As the above discussion of incremental phasing and acculturation indicate, the move to districtwide technology integration will not be accomplished all-at-once by a well-crafted paper document and a massive infusion of funding. A Top-down initiative to infuse technology into the life of our school system should occur in conjunction with the Bottom-up readying of staff for the management and use of that technology, and with a commensurate increase in the degree of technical Support available for teachers as they afford themselves of these opportunities.

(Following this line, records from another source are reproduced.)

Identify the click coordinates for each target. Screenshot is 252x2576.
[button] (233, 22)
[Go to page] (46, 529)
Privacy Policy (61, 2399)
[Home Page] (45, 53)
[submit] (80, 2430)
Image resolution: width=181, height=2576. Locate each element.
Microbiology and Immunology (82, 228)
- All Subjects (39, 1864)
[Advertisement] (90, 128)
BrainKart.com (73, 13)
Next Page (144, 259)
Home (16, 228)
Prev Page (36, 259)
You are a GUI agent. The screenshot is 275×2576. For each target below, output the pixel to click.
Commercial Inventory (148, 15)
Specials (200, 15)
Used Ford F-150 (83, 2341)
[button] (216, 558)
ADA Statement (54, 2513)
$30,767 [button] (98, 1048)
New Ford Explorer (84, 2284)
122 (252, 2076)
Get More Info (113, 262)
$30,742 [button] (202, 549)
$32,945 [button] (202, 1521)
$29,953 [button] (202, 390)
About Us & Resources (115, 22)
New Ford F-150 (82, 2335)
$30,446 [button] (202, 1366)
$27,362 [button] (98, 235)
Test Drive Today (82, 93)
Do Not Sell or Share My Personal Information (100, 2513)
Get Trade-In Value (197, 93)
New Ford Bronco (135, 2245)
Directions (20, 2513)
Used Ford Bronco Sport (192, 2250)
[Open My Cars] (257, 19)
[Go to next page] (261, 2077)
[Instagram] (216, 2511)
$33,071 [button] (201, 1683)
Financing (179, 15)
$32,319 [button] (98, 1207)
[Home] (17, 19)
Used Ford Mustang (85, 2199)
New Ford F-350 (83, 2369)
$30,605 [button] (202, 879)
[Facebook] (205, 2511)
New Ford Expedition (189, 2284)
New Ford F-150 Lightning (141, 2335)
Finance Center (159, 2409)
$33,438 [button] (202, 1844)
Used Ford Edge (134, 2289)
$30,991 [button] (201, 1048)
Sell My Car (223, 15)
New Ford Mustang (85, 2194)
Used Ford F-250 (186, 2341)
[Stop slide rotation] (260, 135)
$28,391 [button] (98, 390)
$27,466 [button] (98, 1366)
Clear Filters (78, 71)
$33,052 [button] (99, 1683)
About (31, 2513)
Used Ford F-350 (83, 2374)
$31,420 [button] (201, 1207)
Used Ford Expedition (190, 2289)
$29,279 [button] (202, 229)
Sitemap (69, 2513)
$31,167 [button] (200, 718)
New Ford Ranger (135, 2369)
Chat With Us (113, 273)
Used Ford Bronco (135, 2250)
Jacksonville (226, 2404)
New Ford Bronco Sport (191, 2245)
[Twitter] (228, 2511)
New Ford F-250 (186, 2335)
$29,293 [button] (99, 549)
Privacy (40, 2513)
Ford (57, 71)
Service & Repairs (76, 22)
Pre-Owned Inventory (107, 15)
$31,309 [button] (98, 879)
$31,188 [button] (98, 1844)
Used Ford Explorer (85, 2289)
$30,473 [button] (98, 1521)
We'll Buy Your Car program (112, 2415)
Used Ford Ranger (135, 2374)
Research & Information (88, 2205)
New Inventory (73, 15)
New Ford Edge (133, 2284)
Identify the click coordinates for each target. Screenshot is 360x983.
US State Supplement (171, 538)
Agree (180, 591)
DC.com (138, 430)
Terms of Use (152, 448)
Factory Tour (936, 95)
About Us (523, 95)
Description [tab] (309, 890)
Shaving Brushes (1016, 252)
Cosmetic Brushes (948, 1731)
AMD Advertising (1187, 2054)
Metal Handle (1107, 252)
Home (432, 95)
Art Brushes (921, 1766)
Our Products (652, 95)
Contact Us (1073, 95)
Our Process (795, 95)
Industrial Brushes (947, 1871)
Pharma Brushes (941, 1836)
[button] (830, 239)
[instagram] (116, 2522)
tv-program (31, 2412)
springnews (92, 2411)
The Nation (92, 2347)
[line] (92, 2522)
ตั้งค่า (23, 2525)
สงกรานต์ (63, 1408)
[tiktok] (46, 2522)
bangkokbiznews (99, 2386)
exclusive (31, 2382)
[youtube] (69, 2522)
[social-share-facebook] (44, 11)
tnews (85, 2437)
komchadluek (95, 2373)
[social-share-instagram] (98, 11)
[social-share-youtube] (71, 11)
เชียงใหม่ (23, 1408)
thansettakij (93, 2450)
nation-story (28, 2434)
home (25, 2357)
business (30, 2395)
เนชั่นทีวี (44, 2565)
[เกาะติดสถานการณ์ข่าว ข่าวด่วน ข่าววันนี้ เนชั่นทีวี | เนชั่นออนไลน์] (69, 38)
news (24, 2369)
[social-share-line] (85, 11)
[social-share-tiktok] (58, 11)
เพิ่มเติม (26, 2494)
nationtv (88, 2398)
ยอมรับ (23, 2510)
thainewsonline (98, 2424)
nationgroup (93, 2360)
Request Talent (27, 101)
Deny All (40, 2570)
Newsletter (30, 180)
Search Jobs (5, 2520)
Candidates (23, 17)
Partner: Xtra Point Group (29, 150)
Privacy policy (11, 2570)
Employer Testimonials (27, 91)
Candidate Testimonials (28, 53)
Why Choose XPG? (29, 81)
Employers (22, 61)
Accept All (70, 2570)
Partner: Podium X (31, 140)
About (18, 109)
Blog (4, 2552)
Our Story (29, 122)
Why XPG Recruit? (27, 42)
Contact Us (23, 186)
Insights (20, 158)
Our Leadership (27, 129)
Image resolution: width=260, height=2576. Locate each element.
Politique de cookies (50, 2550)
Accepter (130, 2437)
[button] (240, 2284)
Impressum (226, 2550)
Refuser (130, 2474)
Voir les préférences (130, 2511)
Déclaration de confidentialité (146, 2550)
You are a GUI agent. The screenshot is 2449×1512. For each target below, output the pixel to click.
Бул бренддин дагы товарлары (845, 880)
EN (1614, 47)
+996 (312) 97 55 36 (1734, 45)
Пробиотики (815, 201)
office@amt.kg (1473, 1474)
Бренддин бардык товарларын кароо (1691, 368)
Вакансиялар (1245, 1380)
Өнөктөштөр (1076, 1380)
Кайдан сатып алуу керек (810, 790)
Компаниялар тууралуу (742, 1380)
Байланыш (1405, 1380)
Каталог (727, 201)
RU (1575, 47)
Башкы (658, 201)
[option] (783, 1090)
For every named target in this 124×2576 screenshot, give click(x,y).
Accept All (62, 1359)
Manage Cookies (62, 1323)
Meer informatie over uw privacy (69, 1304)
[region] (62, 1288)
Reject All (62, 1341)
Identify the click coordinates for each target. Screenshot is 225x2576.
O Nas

9. CHOICE: Steady Growth or Accelerated Growth
These efforts are creating the degree of cultural readiness needed to maximize the impact and cost-effectiveness of district expenditures on hardware and networking which have been planned for subsequent years; however, they require additional resources to remain effective as technology use levels increase. We have planted and fertilized our gardens, but much more tending is needed for the seedlings to grow. There are significant choices to be made in levels of funding for next year, depending on the pace of change and level of educational opportunity the district is prepared to commit to. After such an examination, two basic choices are proposed for the upcoming budget year:
- Steady Growth: Increased funding to cover existing levels of technology integration growth (submitted as part of the proposed budget). Most critical is the need for changes in the job descriptions of our technical staff. They are currently performing critical tasks and acquiring training for additional ones that are not covered by civil service job descriptions.
- Accelerated Growth: Significantly increased funding to encourage rapid acculturation throughout the district, to wire PHS, and to prepare "Targeted Enhancement" (Labs, Clusters, and Portables) in all buildings by 2001-2002.